*Selected excerpt*.

4.4 ICRC Calculation

As mentioned in Section 4.1, ICRC calculation is a major problem for high throughput implementations with large bus widths. The algorithm used by the RoCEv2 protocol is the same 32-bit check sequence as the Ethernet FCS with the polynomial 0x4C11DB7. In the Infiniband protocol, the ICRC is calculated over the Global and Local Routing Header (LRH), followed by the actual payload. For the ICRC calculation of RoCEv2 packets, the GRH is replaced with 8 bytes of 0xFF, and the LRH by the IP and UDP header where variant fields such as Time To Live are masked with 0xFF.

ICRC is a bitwise non-commutative function. Software implementations often use an 8-bit lookup table with precomputed results for byte-wise processing but a 512 or 256-bit lookup table for our bus width is not feasible. Therefore, we decided to expand the bitwise calculation to 512 and 256 bits which allows us to calculate the ICRC on a streaming interface with no backpressure. The expanded, bitwise calculation results in a big XOR combination for each of the 32 result bits. Each XOR combination has the 512 or 256 bits of the bus and the previous ICRC bits as inputs. This does take up some resources but it is the most resource-efficient way to calculate a 512 or 256-bit ICRC in one cycle. A problem occurring with this approach is that not all packets are aligned to 512 or 256 bits. However, all RoCEv2 packets are padded to a 4-byte alignment which means that we can calculate the last word in 32-bit chunks. This will take longer than one cycle but as it will only be the last word of a packet it does not induce too much delay. Furthermore, we decided to optimize the RoCEv2 RDMA Middle packet which has always the same length and is predominant in larger transfers. With the 512-bit bus its last word always has 40 valid bytes and with the 256-bit bus its last word is 8 bytes long so we also expand the ICRC for 320 and 64 bits, respectively.

Skip 5ROCEV2 EVALUATION Section

5 ROCEV2 EVALUATION

To fully evaluate our design, we tested it for reproducibility, maximum throughput and latency and compared the resource usage of our testbed design to other implementations.

Fig. 5.

Fig. 5. Test architecture. Yellow is control data and blue is network data.

User API.

*Provided material*.
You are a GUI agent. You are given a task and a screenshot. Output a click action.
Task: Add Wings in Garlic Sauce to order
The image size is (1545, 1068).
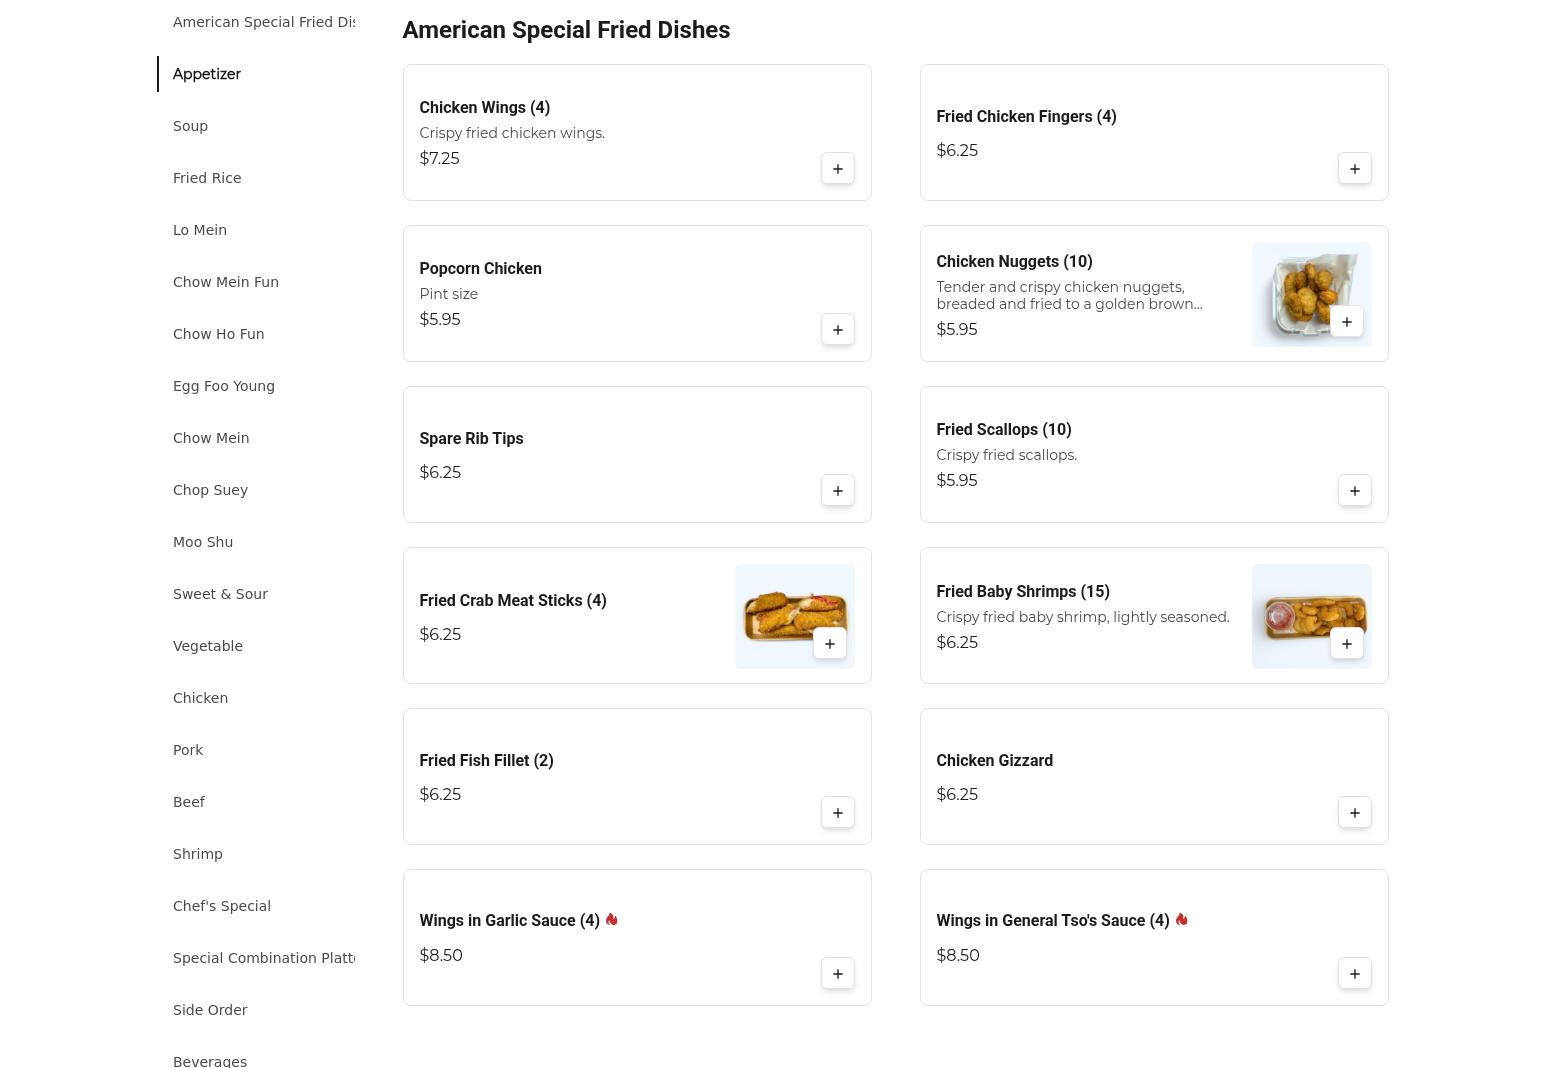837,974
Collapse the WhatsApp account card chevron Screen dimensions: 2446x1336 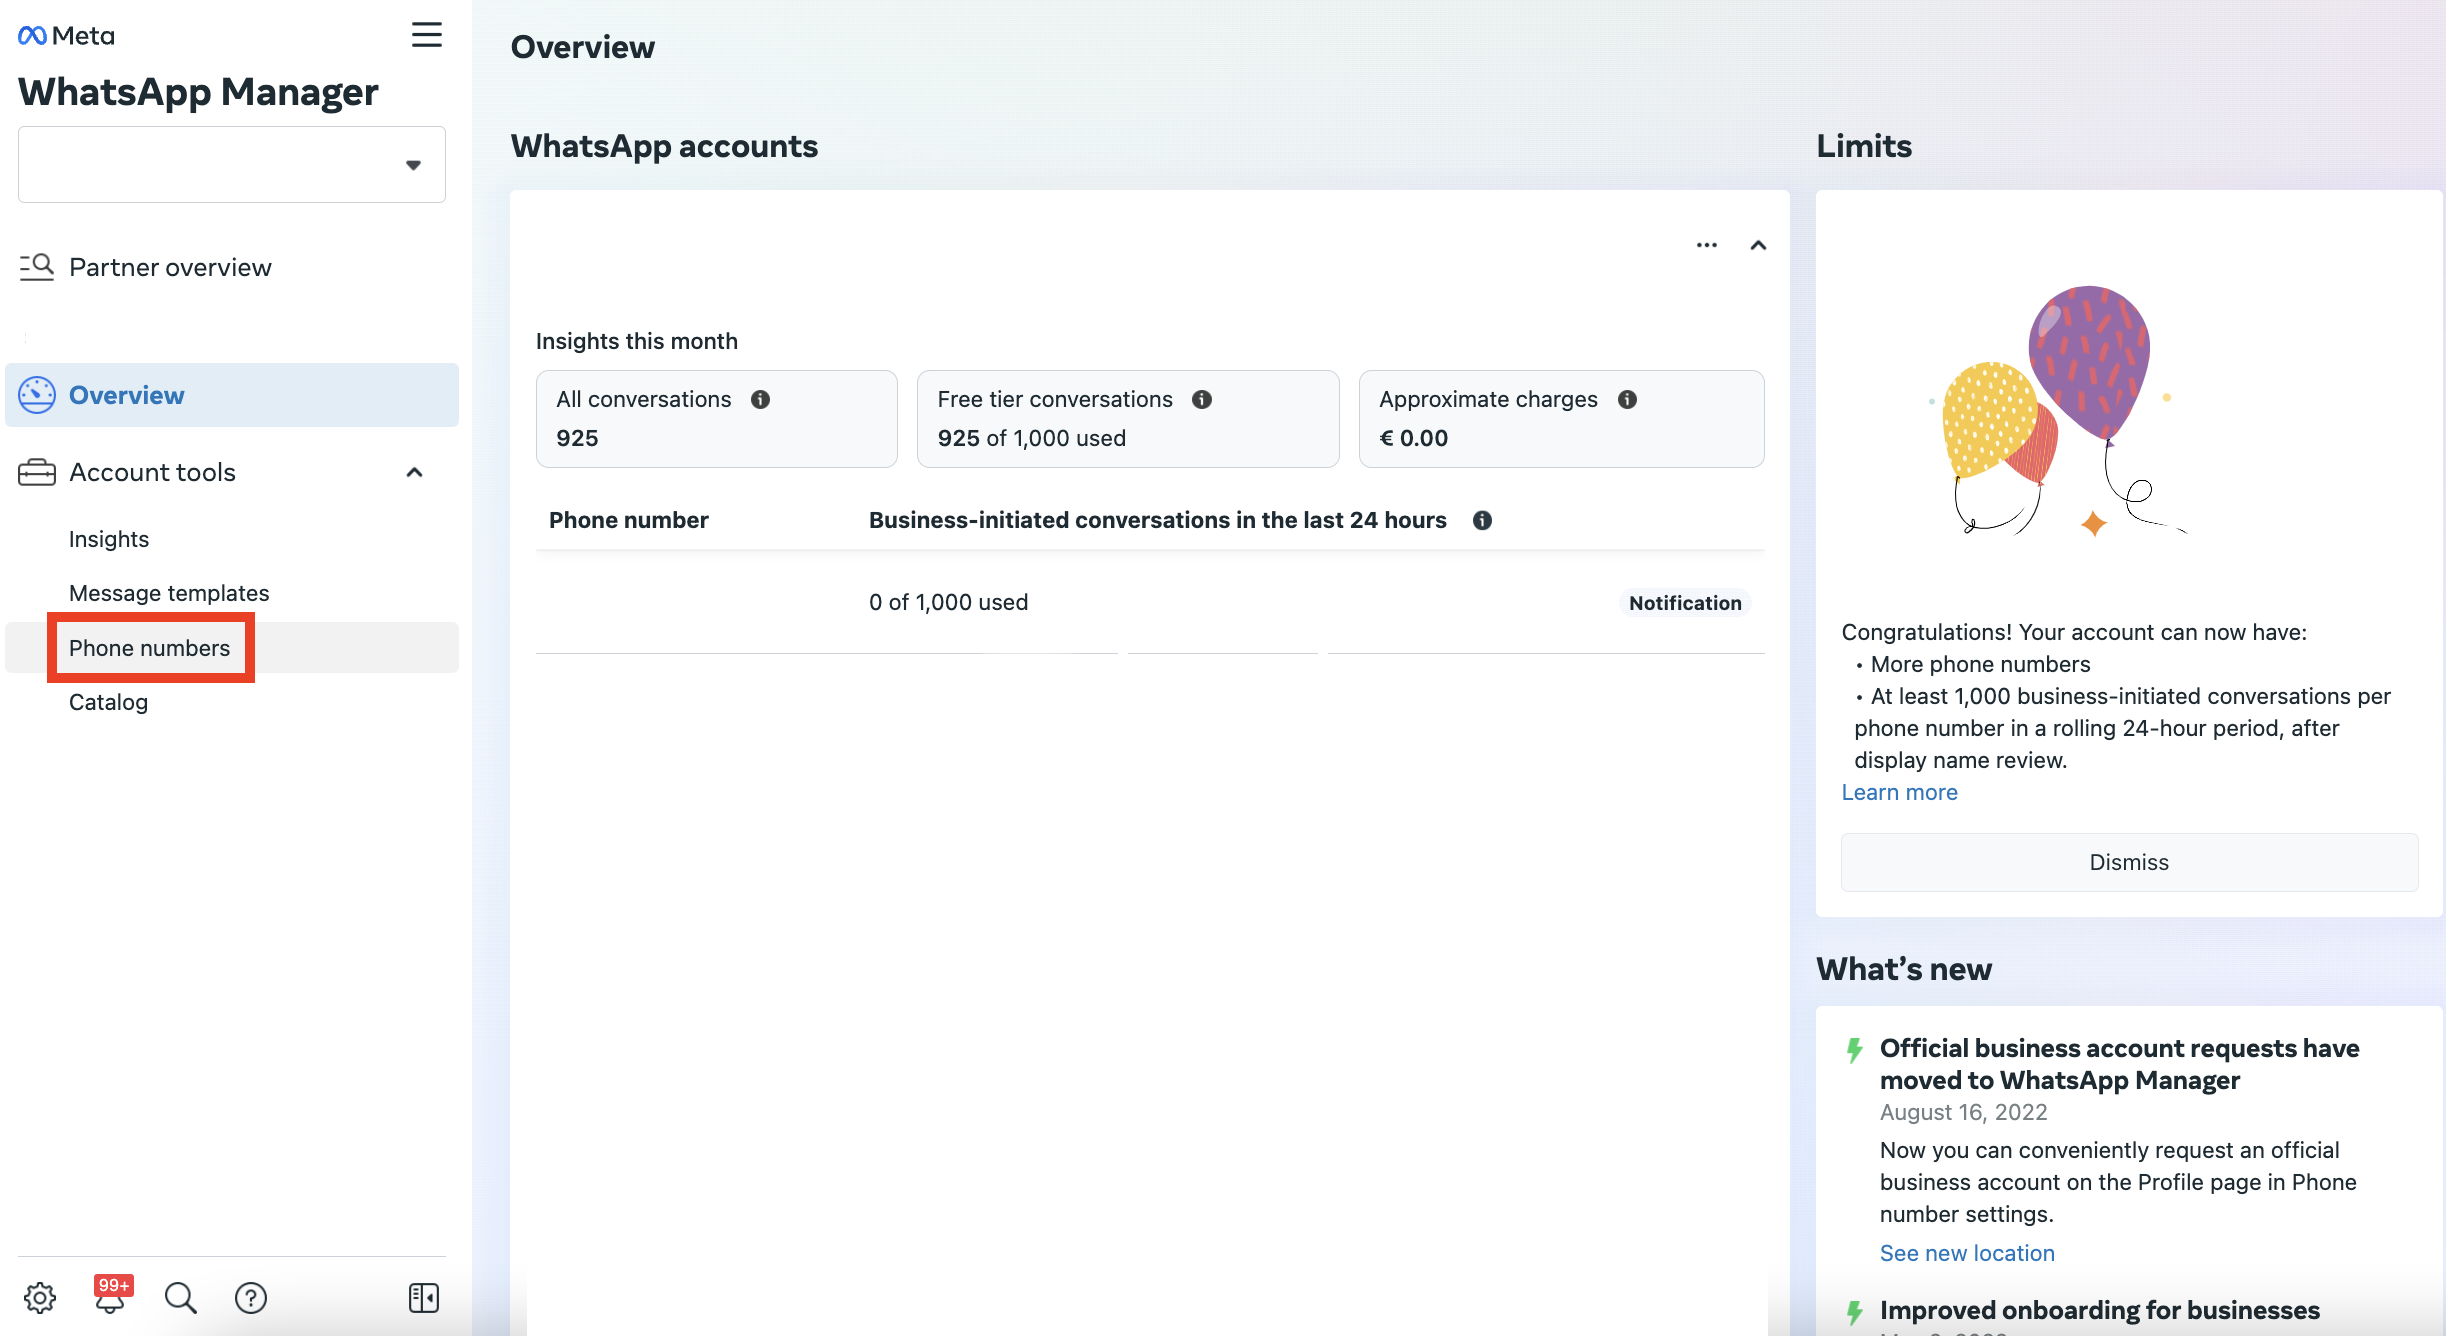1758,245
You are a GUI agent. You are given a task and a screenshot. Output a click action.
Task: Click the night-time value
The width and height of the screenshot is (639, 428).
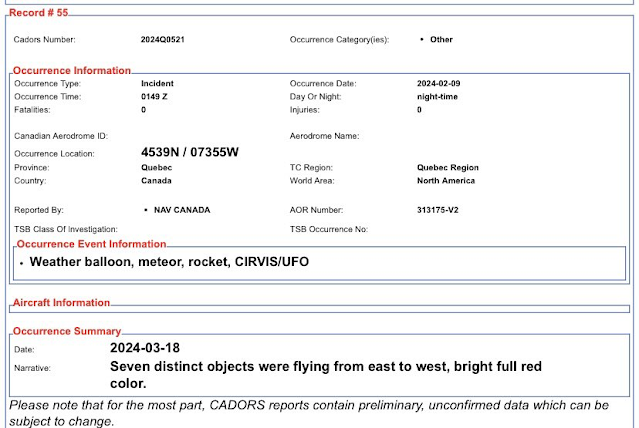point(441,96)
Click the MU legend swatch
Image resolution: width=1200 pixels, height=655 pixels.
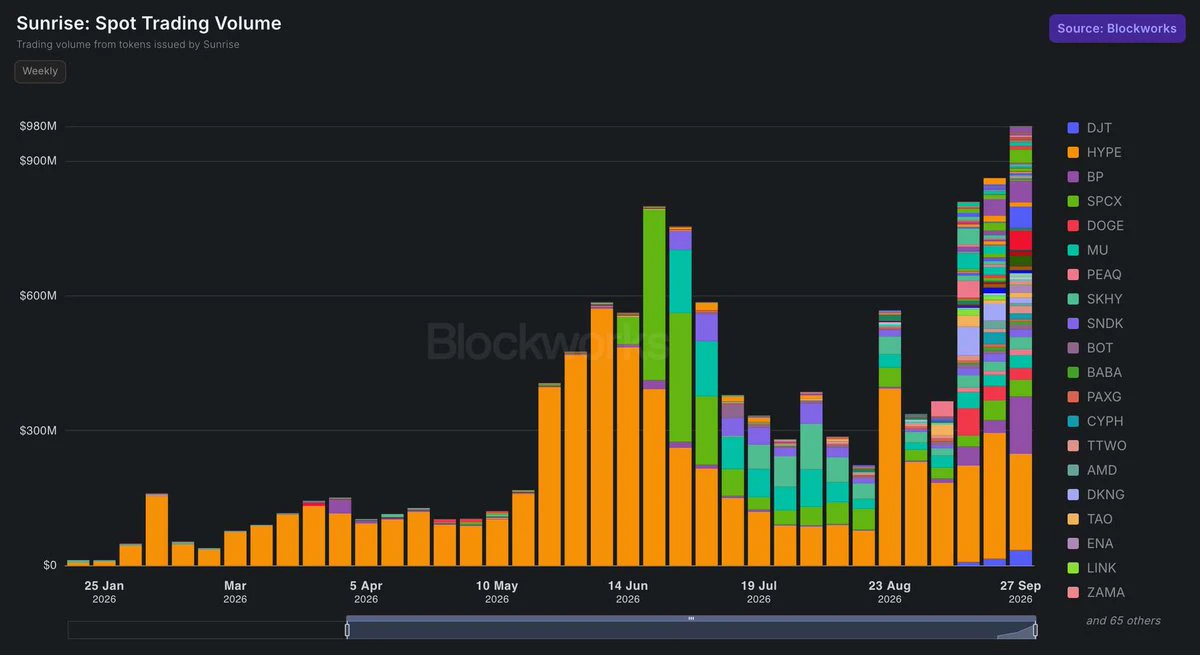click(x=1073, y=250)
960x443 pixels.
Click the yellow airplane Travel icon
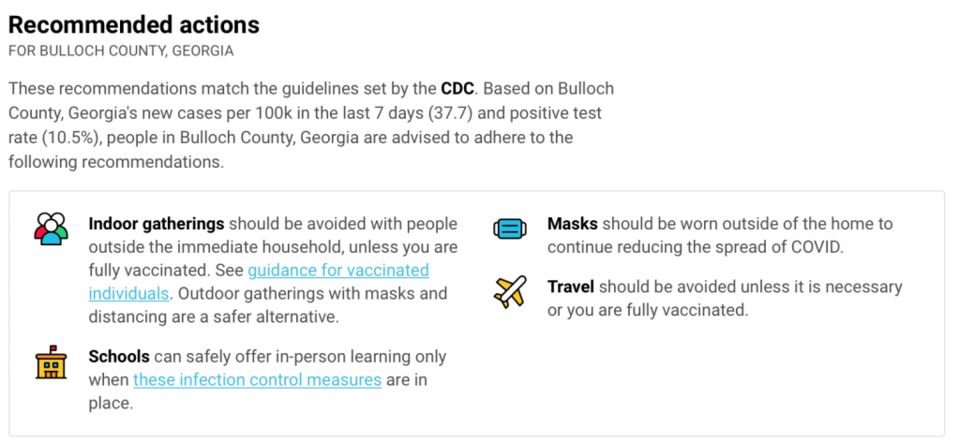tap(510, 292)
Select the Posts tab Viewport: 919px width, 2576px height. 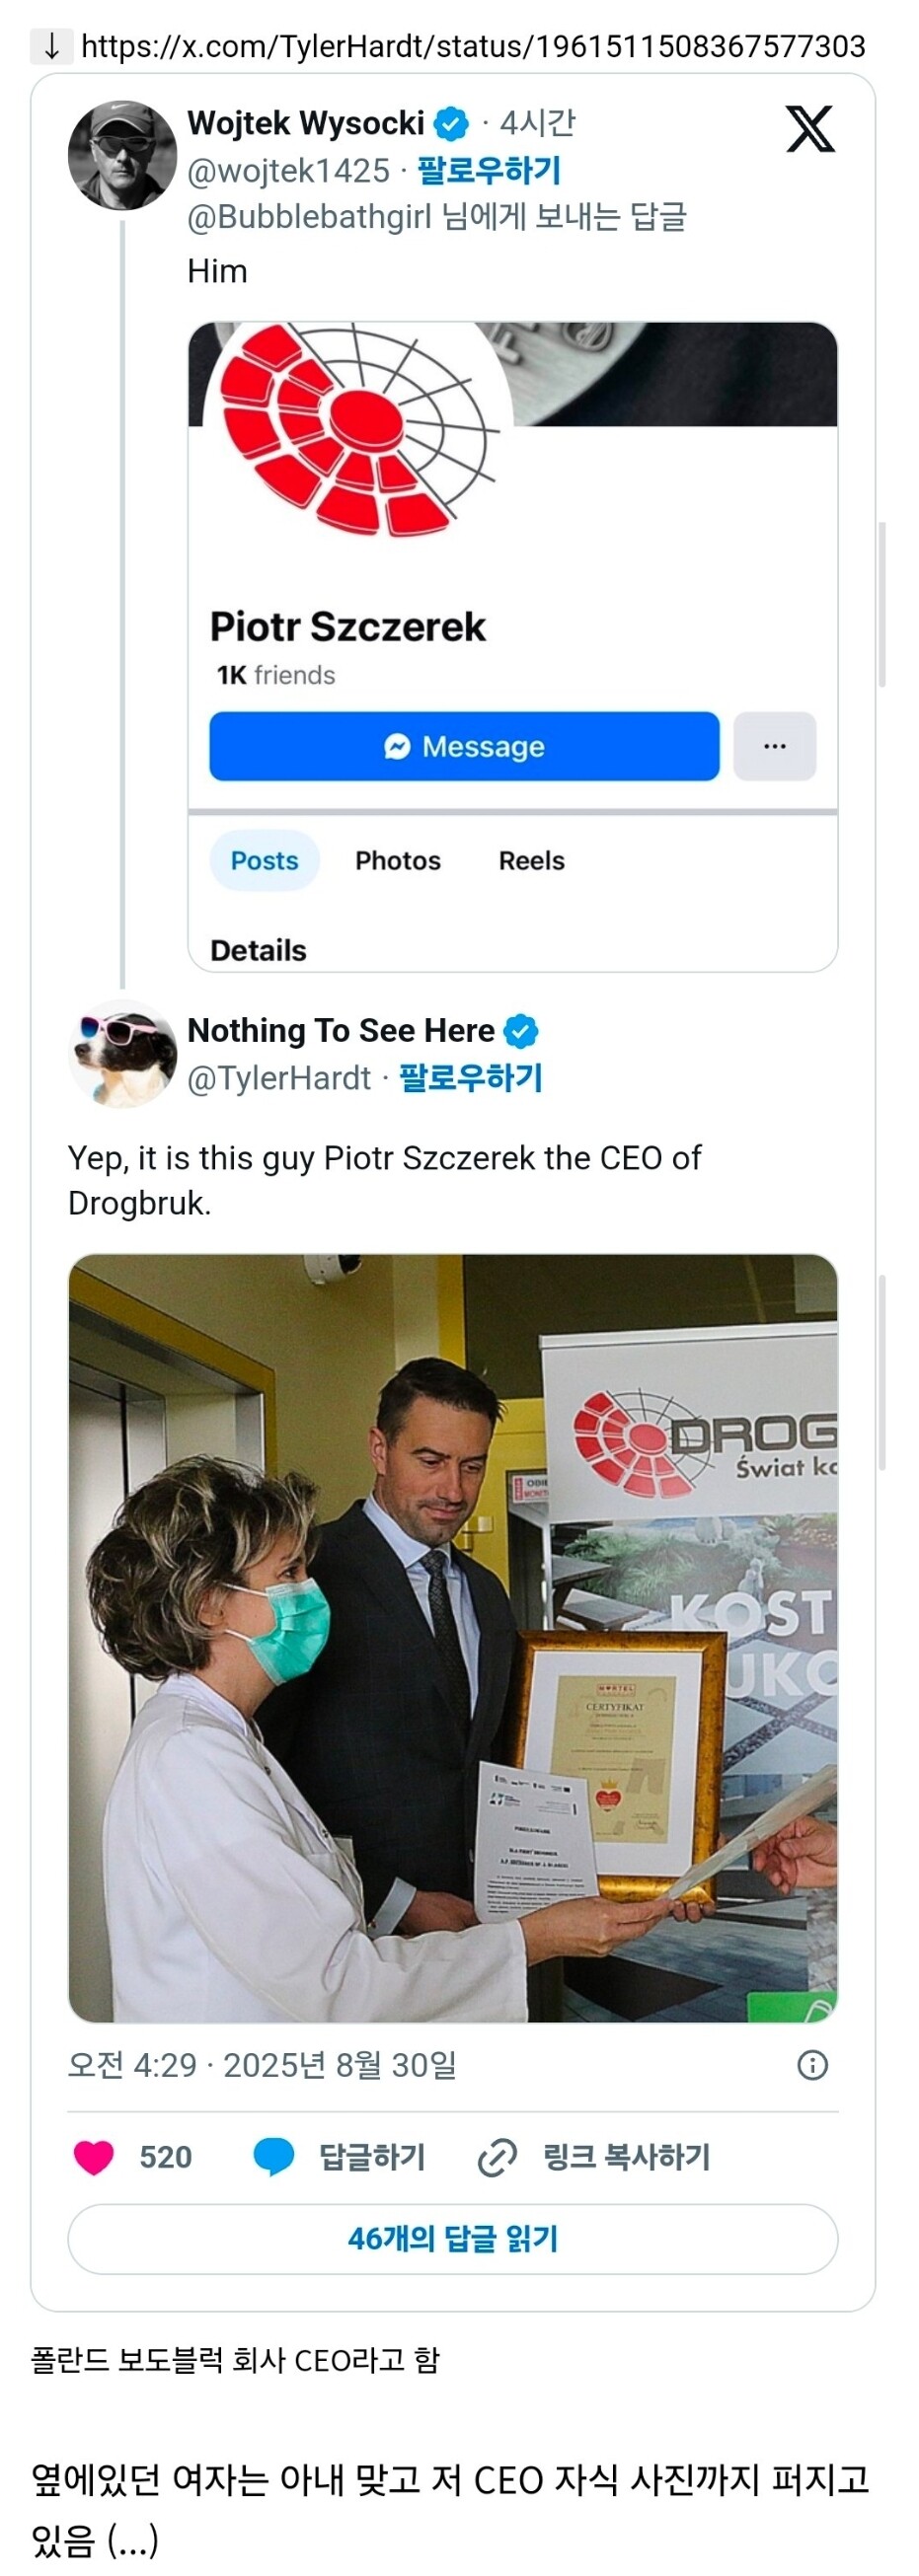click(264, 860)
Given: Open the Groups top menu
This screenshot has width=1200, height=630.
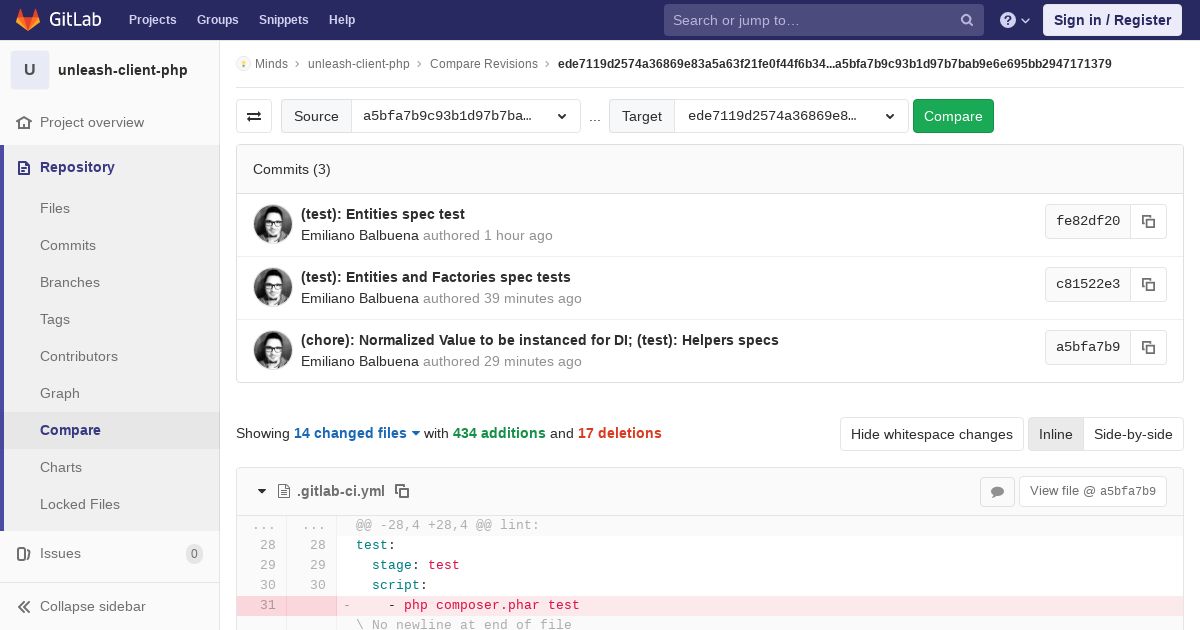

*Problem details*. Extend the RoCEv2 excerpt, picking up right after its final line. The records are separate material and are not part of the RoCEv2 excerpt.

*Exercise answer*.
5.1 RDMA Software

To test our RoCEv2 stack not only between two FPGAs but also in communication with servers, we implemented a user-space Linux software based on linux-rdma [3] for our testbed and the system integration. A C++ wrapper based on the Singleton design pattern is used for easy integration into user programs and ensures that only one connection is used at a time. The users essentially have four functions at their disposal, as can be seen in Listing 6.

The functions write() and read() offer a simple API to initiate an RDMA connection from the server to another host (server or FPGA). In contrast, the functions acceptIncomingWrite() and acceptIncomingRead() wait for incoming connections and then execute the callback functions. Due to our design decisions (see Section 4.2), each established connection is terminated immediately after a transaction is completed so that the QP is available for another connection. Furthermore, the software automatically generates the necessary RoCEv2 RC Send Only messages for our pre-RDMA protocol.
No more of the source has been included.